*** DATA FOR THIS TASK ***

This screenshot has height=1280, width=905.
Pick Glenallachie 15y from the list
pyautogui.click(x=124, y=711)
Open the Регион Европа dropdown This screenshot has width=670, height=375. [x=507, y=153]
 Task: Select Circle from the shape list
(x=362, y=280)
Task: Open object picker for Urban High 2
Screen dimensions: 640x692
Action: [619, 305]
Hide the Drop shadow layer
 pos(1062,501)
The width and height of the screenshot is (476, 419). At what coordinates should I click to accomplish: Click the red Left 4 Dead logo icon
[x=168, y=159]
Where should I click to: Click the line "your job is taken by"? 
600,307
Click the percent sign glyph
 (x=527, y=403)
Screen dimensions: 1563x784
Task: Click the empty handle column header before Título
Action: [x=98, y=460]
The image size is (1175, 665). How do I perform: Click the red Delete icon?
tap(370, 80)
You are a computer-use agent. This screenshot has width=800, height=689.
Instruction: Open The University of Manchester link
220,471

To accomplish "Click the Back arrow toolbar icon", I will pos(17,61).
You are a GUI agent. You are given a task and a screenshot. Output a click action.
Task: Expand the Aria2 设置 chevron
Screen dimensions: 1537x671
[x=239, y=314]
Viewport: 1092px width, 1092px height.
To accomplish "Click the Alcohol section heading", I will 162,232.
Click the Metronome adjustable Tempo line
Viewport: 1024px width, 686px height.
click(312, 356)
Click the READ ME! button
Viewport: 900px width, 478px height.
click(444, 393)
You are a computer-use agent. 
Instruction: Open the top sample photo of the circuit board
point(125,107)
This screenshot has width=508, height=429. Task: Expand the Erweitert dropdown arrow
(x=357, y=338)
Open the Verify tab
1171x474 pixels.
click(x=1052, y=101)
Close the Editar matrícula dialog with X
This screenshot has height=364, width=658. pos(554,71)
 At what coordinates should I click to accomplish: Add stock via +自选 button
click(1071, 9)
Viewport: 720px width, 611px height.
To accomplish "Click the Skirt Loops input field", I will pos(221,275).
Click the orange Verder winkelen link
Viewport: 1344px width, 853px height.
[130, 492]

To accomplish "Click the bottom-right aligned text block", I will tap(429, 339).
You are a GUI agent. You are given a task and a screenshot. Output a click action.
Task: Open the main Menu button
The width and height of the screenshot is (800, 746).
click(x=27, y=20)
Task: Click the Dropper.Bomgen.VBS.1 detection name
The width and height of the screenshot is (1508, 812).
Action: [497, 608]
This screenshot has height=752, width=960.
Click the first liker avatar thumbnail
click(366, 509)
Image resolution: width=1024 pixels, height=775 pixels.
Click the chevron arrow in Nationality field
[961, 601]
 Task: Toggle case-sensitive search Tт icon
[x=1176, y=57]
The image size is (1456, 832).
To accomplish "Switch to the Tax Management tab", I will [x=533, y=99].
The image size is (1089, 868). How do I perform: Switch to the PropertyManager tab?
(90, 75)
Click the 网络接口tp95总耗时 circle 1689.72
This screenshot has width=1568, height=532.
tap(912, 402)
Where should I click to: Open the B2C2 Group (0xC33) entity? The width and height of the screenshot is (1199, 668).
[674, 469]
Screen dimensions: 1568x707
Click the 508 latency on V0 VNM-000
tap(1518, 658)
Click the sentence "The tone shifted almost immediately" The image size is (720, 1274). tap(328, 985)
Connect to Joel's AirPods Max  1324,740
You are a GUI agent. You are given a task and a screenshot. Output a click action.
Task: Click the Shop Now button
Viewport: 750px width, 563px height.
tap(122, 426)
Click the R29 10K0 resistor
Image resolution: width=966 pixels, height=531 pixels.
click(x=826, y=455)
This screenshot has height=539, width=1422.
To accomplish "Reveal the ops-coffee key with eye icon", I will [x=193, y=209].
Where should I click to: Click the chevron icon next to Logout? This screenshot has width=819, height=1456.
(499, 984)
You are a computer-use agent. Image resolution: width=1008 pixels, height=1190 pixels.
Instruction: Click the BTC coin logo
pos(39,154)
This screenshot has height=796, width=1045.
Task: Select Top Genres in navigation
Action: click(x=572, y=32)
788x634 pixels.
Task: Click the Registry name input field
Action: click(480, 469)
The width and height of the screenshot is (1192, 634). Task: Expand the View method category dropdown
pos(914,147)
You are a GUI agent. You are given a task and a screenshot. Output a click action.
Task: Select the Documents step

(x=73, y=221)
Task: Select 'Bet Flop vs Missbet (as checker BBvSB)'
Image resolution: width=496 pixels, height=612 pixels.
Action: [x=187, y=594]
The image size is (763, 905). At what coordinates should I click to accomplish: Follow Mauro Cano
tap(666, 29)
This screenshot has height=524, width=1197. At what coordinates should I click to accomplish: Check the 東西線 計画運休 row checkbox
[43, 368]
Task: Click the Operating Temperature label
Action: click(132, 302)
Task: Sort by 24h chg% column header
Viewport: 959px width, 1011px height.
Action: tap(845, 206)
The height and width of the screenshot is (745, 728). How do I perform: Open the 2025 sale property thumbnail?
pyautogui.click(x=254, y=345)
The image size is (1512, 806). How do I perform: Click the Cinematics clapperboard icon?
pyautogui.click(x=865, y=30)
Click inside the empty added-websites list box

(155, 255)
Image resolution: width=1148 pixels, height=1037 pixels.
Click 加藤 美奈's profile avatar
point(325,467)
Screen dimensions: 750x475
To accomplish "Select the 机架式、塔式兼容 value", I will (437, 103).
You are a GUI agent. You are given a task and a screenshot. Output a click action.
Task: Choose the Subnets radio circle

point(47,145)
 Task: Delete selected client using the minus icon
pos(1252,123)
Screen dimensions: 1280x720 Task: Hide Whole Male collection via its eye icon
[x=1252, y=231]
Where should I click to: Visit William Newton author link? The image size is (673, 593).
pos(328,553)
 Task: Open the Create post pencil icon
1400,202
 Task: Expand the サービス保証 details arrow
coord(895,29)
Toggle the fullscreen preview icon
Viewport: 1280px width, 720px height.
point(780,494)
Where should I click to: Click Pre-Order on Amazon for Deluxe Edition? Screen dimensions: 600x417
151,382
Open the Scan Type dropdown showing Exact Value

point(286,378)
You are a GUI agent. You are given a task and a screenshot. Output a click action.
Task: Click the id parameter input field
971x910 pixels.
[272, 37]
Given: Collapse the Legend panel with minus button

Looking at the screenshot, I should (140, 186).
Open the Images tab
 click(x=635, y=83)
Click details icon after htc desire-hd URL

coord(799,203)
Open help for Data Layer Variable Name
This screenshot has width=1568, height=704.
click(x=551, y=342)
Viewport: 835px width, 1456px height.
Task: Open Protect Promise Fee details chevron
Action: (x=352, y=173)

*** End of DATA FOR THIS TASK ***

● DIRECTIONS
Could the entire listing be repeated exactly as written?

● WORKED SOLUTION
This screenshot has height=1280, width=905.
Pick Glenallachie 15y from the list
pyautogui.click(x=124, y=711)
Open the Регион Европа dropdown This screenshot has width=670, height=375. [x=507, y=153]
 Task: Select Circle from the shape list
(x=362, y=280)
Task: Open object picker for Urban High 2
Screen dimensions: 640x692
Action: [619, 305]
Hide the Drop shadow layer
 pos(1062,501)
The width and height of the screenshot is (476, 419). At what coordinates should I click to accomplish: Click the red Left 4 Dead logo icon
[x=168, y=159]
Where should I click to: Click the line "your job is taken by"? 
600,307
Click the percent sign glyph
 (x=527, y=403)
Screen dimensions: 1563x784
Task: Click the empty handle column header before Título
Action: [x=98, y=460]
The image size is (1175, 665). How do I perform: Click the red Delete icon?
tap(370, 80)
You are a computer-use agent. This screenshot has width=800, height=689.
Instruction: Open The University of Manchester link
220,471

To accomplish "Click the Back arrow toolbar icon", I will pos(17,61).
You are a GUI agent. You are given a task and a screenshot. Output a click action.
Task: Expand the Aria2 设置 chevron
Screen dimensions: 1537x671
[x=239, y=314]
Viewport: 1092px width, 1092px height.
To accomplish "Click the Alcohol section heading", I will 162,232.
Click the Metronome adjustable Tempo line
Viewport: 1024px width, 686px height.
click(312, 356)
Click the READ ME! button
Viewport: 900px width, 478px height.
click(444, 393)
You are a computer-use agent. 
Instruction: Open the top sample photo of the circuit board
point(125,107)
This screenshot has width=508, height=429. Task: Expand the Erweitert dropdown arrow
(x=357, y=338)
Open the Verify tab
1171x474 pixels.
click(x=1052, y=101)
Close the Editar matrícula dialog with X
This screenshot has height=364, width=658. pos(554,71)
 At what coordinates should I click to accomplish: Add stock via +自选 button
click(1071, 9)
Viewport: 720px width, 611px height.
To accomplish "Click the Skirt Loops input field", I will pos(221,275).
Click the orange Verder winkelen link
Viewport: 1344px width, 853px height.
[130, 492]

To accomplish "Click the bottom-right aligned text block", I will tap(429, 339).
You are a GUI agent. You are given a task and a screenshot. Output a click action.
Task: Open the main Menu button
The width and height of the screenshot is (800, 746).
click(x=27, y=20)
Task: Click the Dropper.Bomgen.VBS.1 detection name
The width and height of the screenshot is (1508, 812).
Action: [497, 608]
This screenshot has height=752, width=960.
Click the first liker avatar thumbnail
click(366, 509)
Image resolution: width=1024 pixels, height=775 pixels.
Click the chevron arrow in Nationality field
[961, 601]
 Task: Toggle case-sensitive search Tт icon
[x=1176, y=57]
The image size is (1456, 832).
To accomplish "Switch to the Tax Management tab", I will [x=533, y=99].
The image size is (1089, 868). How do I perform: Switch to the PropertyManager tab?
(90, 75)
Click the 网络接口tp95总耗时 circle 1689.72
This screenshot has width=1568, height=532.
tap(912, 402)
Where should I click to: Open the B2C2 Group (0xC33) entity? The width and height of the screenshot is (1199, 668).
[674, 469]
Screen dimensions: 1568x707
Click the 508 latency on V0 VNM-000
tap(1518, 658)
Click the sentence "The tone shifted almost immediately" The image size is (720, 1274). tap(328, 985)
Connect to Joel's AirPods Max  1324,740
You are a GUI agent. You are given a task and a screenshot. Output a click action.
Task: Click the Shop Now button
Viewport: 750px width, 563px height.
tap(122, 426)
Click the R29 10K0 resistor
Image resolution: width=966 pixels, height=531 pixels.
click(x=826, y=455)
This screenshot has height=539, width=1422.
To accomplish "Reveal the ops-coffee key with eye icon", I will [x=193, y=209].
Where should I click to: Click the chevron icon next to Logout? This screenshot has width=819, height=1456.
(499, 984)
You are a computer-use agent. Image resolution: width=1008 pixels, height=1190 pixels.
Instruction: Click the BTC coin logo
pos(39,154)
This screenshot has height=796, width=1045.
Task: Select Top Genres in navigation
Action: click(x=572, y=32)
788x634 pixels.
Task: Click the Registry name input field
Action: click(480, 469)
The width and height of the screenshot is (1192, 634). Task: Expand the View method category dropdown
pos(914,147)
You are a GUI agent. You are given a task and a screenshot. Output a click action.
Task: Select the Documents step

(x=73, y=221)
Task: Select 'Bet Flop vs Missbet (as checker BBvSB)'
Image resolution: width=496 pixels, height=612 pixels.
Action: [x=187, y=594]
The image size is (763, 905). At what coordinates should I click to accomplish: Follow Mauro Cano
tap(666, 29)
This screenshot has height=524, width=1197. At what coordinates should I click to accomplish: Check the 東西線 計画運休 row checkbox
[43, 368]
Task: Click the Operating Temperature label
Action: click(132, 302)
Task: Sort by 24h chg% column header
Viewport: 959px width, 1011px height.
Action: tap(845, 206)
The height and width of the screenshot is (745, 728). How do I perform: Open the 2025 sale property thumbnail?
pyautogui.click(x=254, y=345)
The image size is (1512, 806). How do I perform: Click the Cinematics clapperboard icon?
pyautogui.click(x=865, y=30)
Click inside the empty added-websites list box

(155, 255)
Image resolution: width=1148 pixels, height=1037 pixels.
Click 加藤 美奈's profile avatar
point(325,467)
Screen dimensions: 750x475
To accomplish "Select the 机架式、塔式兼容 value", I will (437, 103).
You are a GUI agent. You are given a task and a screenshot. Output a click action.
Task: Choose the Subnets radio circle

point(47,145)
 Task: Delete selected client using the minus icon
pos(1252,123)
Screen dimensions: 1280x720 Task: Hide Whole Male collection via its eye icon
[x=1252, y=231]
Where should I click to: Visit William Newton author link? The image size is (673, 593).
pos(328,553)
 Task: Open the Create post pencil icon
1400,202
 Task: Expand the サービス保証 details arrow
coord(895,29)
Toggle the fullscreen preview icon
Viewport: 1280px width, 720px height.
point(780,494)
Where should I click to: Click Pre-Order on Amazon for Deluxe Edition? Screen dimensions: 600x417
151,382
Open the Scan Type dropdown showing Exact Value

point(286,378)
You are a GUI agent. You are given a task and a screenshot. Output a click action.
Task: Click the id parameter input field
971x910 pixels.
[272, 37]
Given: Collapse the Legend panel with minus button

Looking at the screenshot, I should (140, 186).
Open the Images tab
 click(x=635, y=83)
Click details icon after htc desire-hd URL

coord(799,203)
Open help for Data Layer Variable Name
This screenshot has width=1568, height=704.
click(x=551, y=342)
Viewport: 835px width, 1456px height.
Task: Open Protect Promise Fee details chevron
Action: (x=352, y=173)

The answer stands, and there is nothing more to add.